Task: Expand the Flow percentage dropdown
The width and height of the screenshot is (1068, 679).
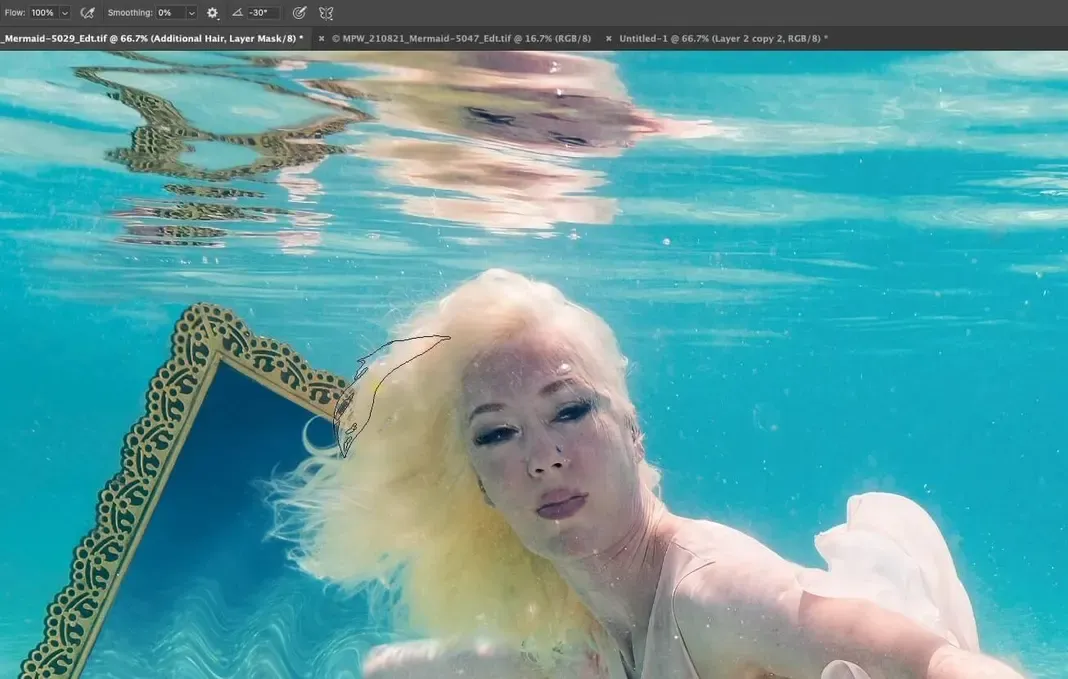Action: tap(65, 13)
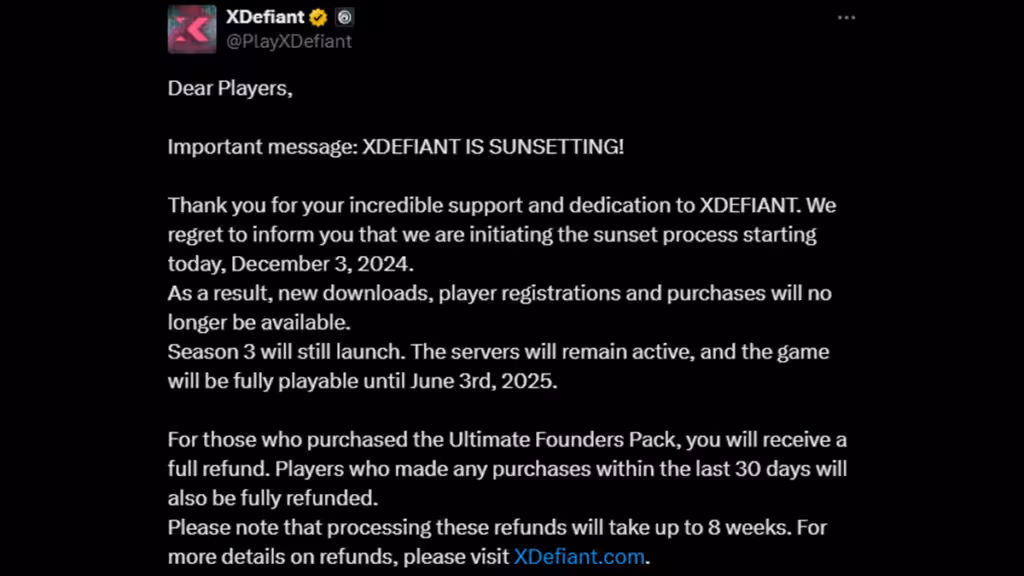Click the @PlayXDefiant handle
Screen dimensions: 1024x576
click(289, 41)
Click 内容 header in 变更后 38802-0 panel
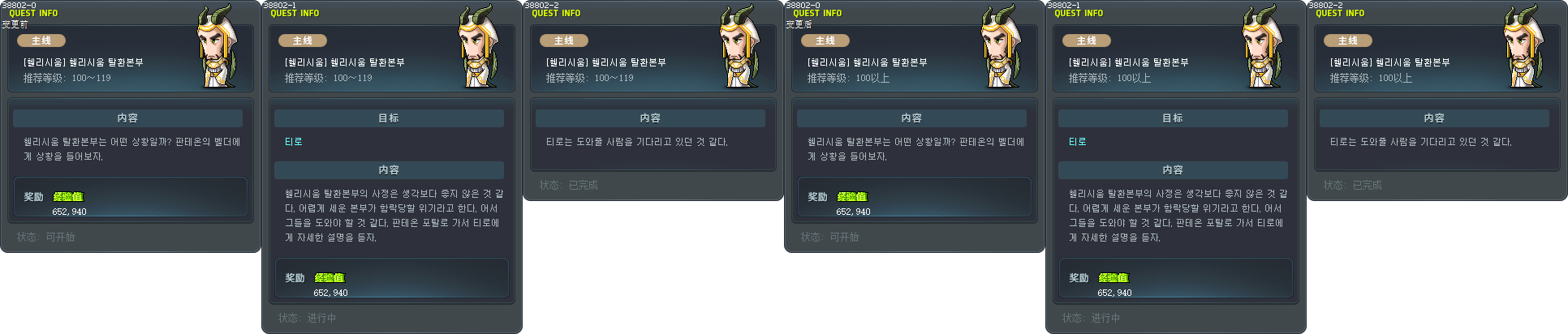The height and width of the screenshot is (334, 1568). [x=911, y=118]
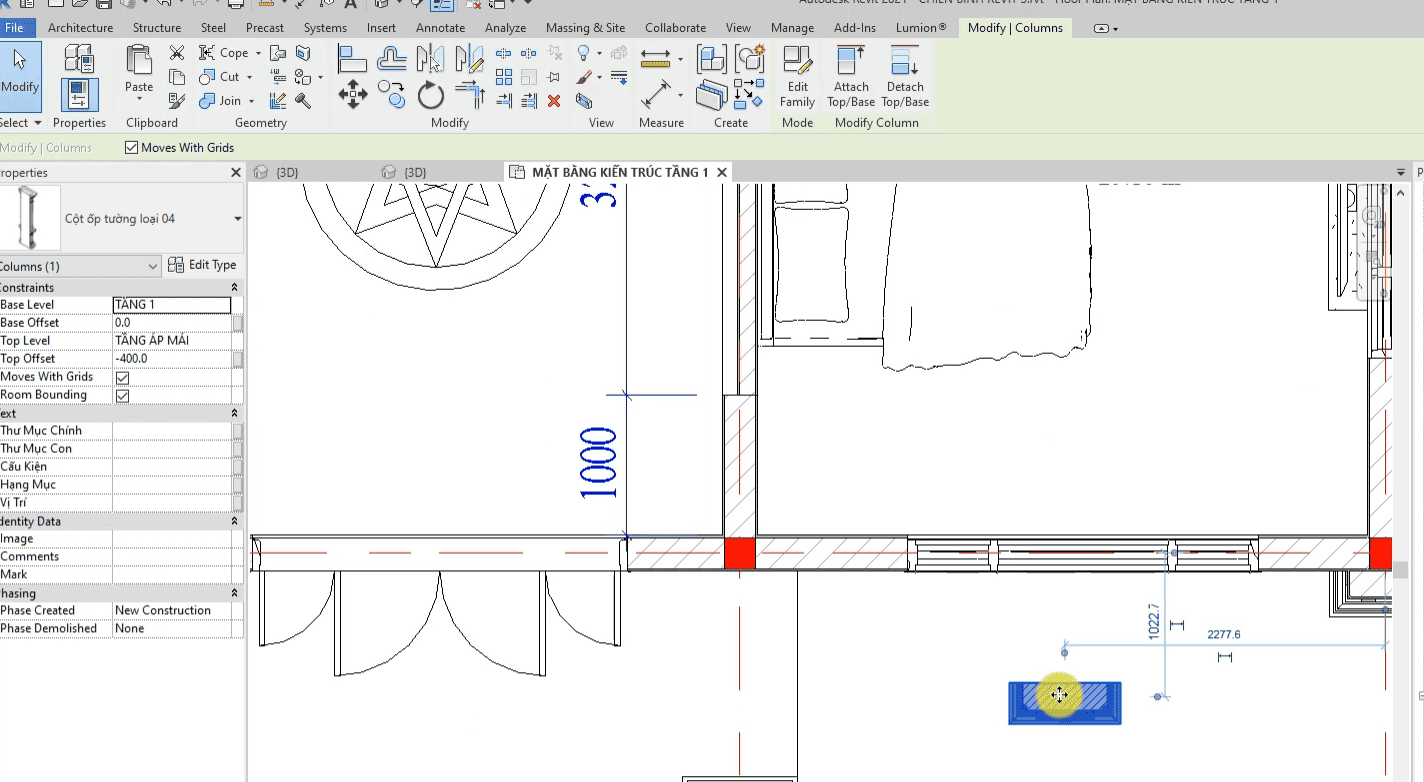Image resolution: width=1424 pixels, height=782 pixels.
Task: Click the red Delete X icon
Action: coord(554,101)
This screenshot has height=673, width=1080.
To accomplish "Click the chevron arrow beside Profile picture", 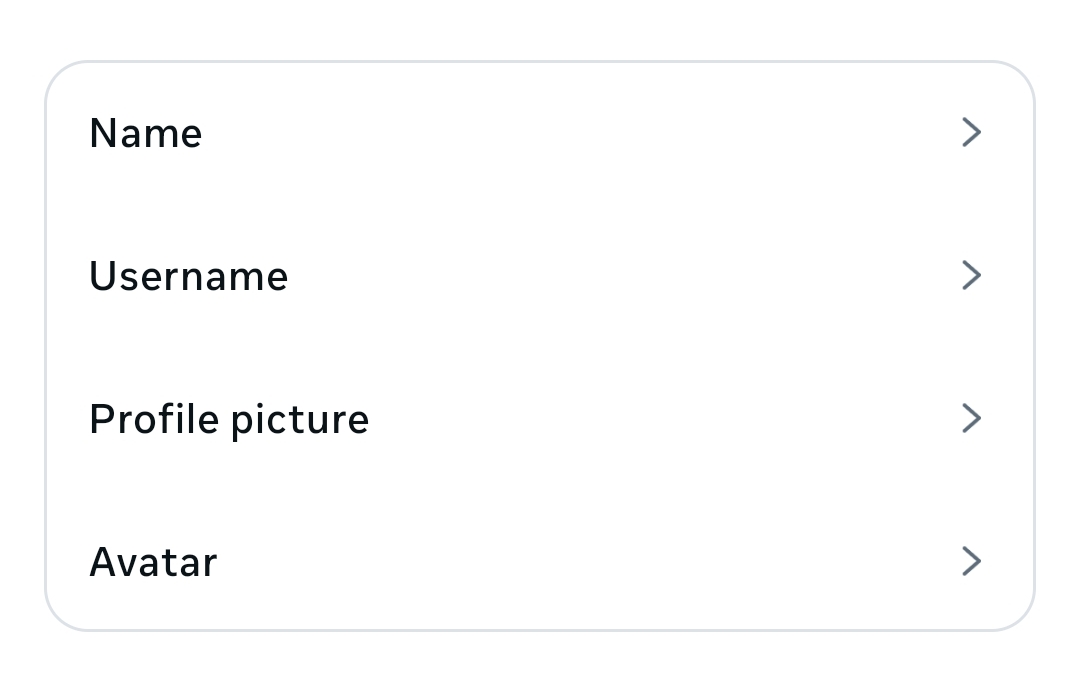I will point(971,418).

====

### CONSIGNE DONNÉE:
Mettez en forme de tableau Markdown les lignes des entrées, en commençant au début des entrées et en terminant à la ligne qui contient "click(289, 41)", avec une colonne Numéro pour le rang de chaque ligne et une colonne Texte pour la ligne elle-même. Omettez les lignes vides et laissez les images hors de la réponse.

### RÉPONSE À LA CONSIGNE:
| Numéro | Texte |
|---|---|
| 1 | Task: Expand the Flow percentage dropdown |
| 2 | The width and height of the screenshot is (1068, 679). |
| 3 | Action: tap(65, 13) |
| 4 | Click the @PlayXDefiant handle |
| 5 | Screen dimensions: 1024x576 |
| 6 | click(289, 41) |